Nada de Bloch, claro. Descubro, saliendo de la ignorancia, que la Resistencia contra los nazis fue algo muy vasto, complejo, y en gran medida anárquico o autónomo, y que Bloch (dirigente de la resistencia en Lyon) fue apenas uno de los tantos miles de valientes -la mayoría anónimos- que ofrecieron su bien más preciado, la vida, y en muchos casos la perdieron. Se conoce, ahora, que las sombras de la política jugaron su partida. Por ejemplo, que De Gaulle minimizó el rol de la Resistencia en su favor durante la liberación de Francia, porque estaba preparando el terreno para liderar la nación, algo que logró en el mediano plazo.

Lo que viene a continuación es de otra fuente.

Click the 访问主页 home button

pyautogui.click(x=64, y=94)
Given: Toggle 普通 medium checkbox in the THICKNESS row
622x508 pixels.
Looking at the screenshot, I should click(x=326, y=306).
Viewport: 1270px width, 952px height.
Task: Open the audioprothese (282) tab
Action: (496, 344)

MáS BANDERAS. El museo de guerra de Les Invalides ofrecía, quizá, un último bastión. Es un museo poco frecuentado, aunque a pocos metros pasen miles de visitantes por día para ver la tumba de Napoleón. Y es, a decir verdad, un museo sombrío, a pesar de que el ex hospital de inválidos de guerra tenía buena iluminación natural que ahora se oculta detrás de cortinas descoloridas. El problema es que, con mucha luz, se ve la mugre. De eso se trataba.
Las alas del museo dedicadas a los años de la ocupación resultaron una grata sorpresa. Memorabilia militar de todos los bandos pueblan las turbias vitrinas. Caminamos en soledad por largos pasillos sobre alfombras gastadas, habitaciones que se abren en forma laberíntica pobladas de una sucesión infinita de uniformes, fusiles, documentos, granadas, cascos, condecoraciones, obuses, pistolas. De pronto, al fondo de una habitación como cualquiera, una gigantesca bandera nazi roja y negra con su esvástica, levemente desteñida. Una foto, al lado, aclara el punto: era la bandera que flameaba en el cuartel general alemán de París el día de la liberación. El comandante, Von Choltitz, dijo que no se rendiría, pero desoyó los gritos histéricos de Hitler pidiendo dinamitar a la Ciudad Luz. La lucha fue intensa pero corta. En los jardines de las Tullerías, a doscientos metros detrás del Louvre, se produjo una batalla de tanques que duró 16 horas. En el mismo lugar donde me estafan con un esmirrio de baguette de queso a 6 euros, y un refresco a 4 euros. Y todo multiplicado por cuatro. Nos sentamos a comer en el pasto y quiero, enojado, uno de esos tanques.
Los parisinos de entonces pelearon por su ciudad con lo que pudieron. De Gaulle desconfiaba de los resistentes de París por aquello del ego y las sospechas políticas (muchos resistentes urbanos eran comunistas), y sólo les hizo llegar unos cientos de armas contra las decenas de miles que envió en forma clandestina al resto de Francia. De Gaulle les dijo que se quedaran quietos, lo cual fue una frustración, hasta que vieron el primer tanque aliado recorriendo la ciudad, o la bandera francesa flameando en la Jefatura de Policía (los policías se sublevaron rapidito, ellos sí, por orden directa de De Gaulle). Ahí, en un frenesí, esos hombres comunes se acordaron de sus viejos fusiles y fueron a sus casas y salieron con los ojos desorbitados, porque querían olvidar para siempre el hambre, la opresión, la humillación, y corrieron mirando hacia arriba y disparando contra algún alemán, y en muchos casos, superados en número, fueron atrapados por alguna patrulla de la Wehrmacht y fusilados, como Maurice y Armand.